Gaming PC

AMD Instinct MI300 Details Emerge, Debuts in 2 Exaflop El Capitan Supercomputer

(Image credit: Marco Chiappetta)

AMD’s Instinct MI300 is shaping up to be an incredible chip that integrates CPU and GPU cores and massive slabs of fast memory on the same processor, but details are yet to be revealed. yeah. Here we have gleaned some new details from the International Super Computing (ISC) 2023 presentation outlining the upcoming 2 exaflop El Capitan supercomputer powered by the Instinct MI300. Other details were also revealed during his AMD Chief Technology Officer Mark Papermaster keynote at ITF World 2023, a conference hosted by research giant imec (you can read our interview with Papermaster here).

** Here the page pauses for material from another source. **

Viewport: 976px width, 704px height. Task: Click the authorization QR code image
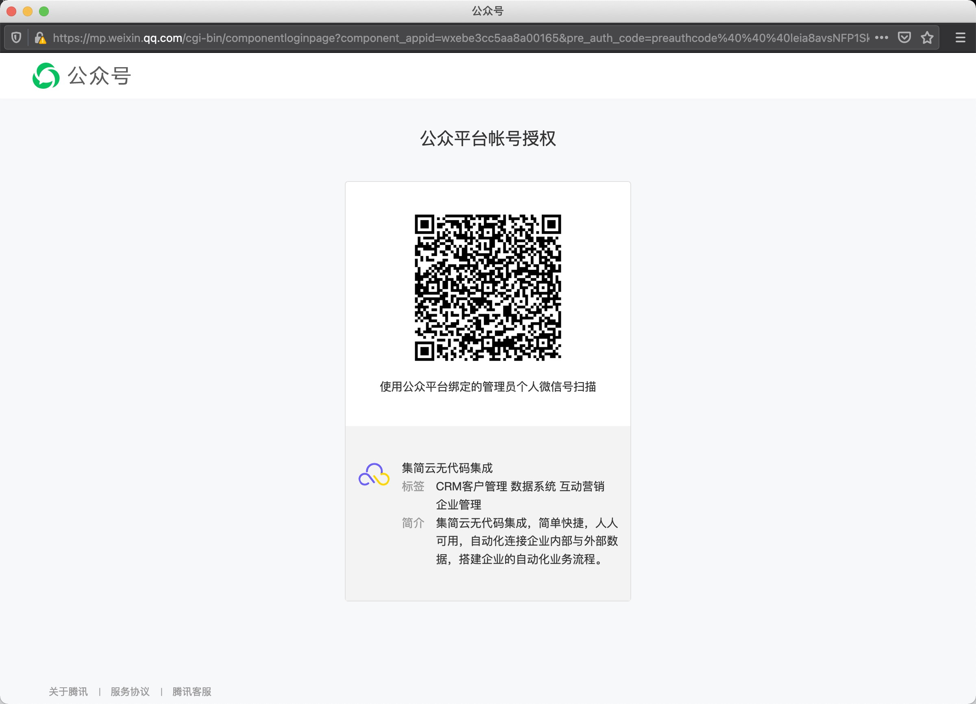pos(488,287)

The El Capitan supercomputer is set to be the fastest in the world when it powers up in late 2023, displacing AMD-powered Frontier as the leader. The machine is powered by AMD’s mighty Instinct MI300, and new details include a topology map of the MI300 installation, photos of AMD’s Austin MI300 lab, and photos of the new blades that will be featured in the El Capitan supercomputer. . We also cover some other new developments in El Capitan deployment.

Mind you, the Instinct MI300 blends a total of 13 chiplets, many of them in the 3D stack, with 24 fused CDNA 3 graphics engines and 8 Zen 4 CPU cores. A data center APU that creates a single chip package with a Zen 4 CPU core. A stack of HBM3 memory totaling 128 GB. All in all, the chip has 146 billion transistors, making it the largest chip AMD has put into production. Nine compute dies that combine 5nm CPUs and GPUs are 3D stacked atop four 6nm-based dies, which are active interposers that handle functions such as memory and I/O traffic.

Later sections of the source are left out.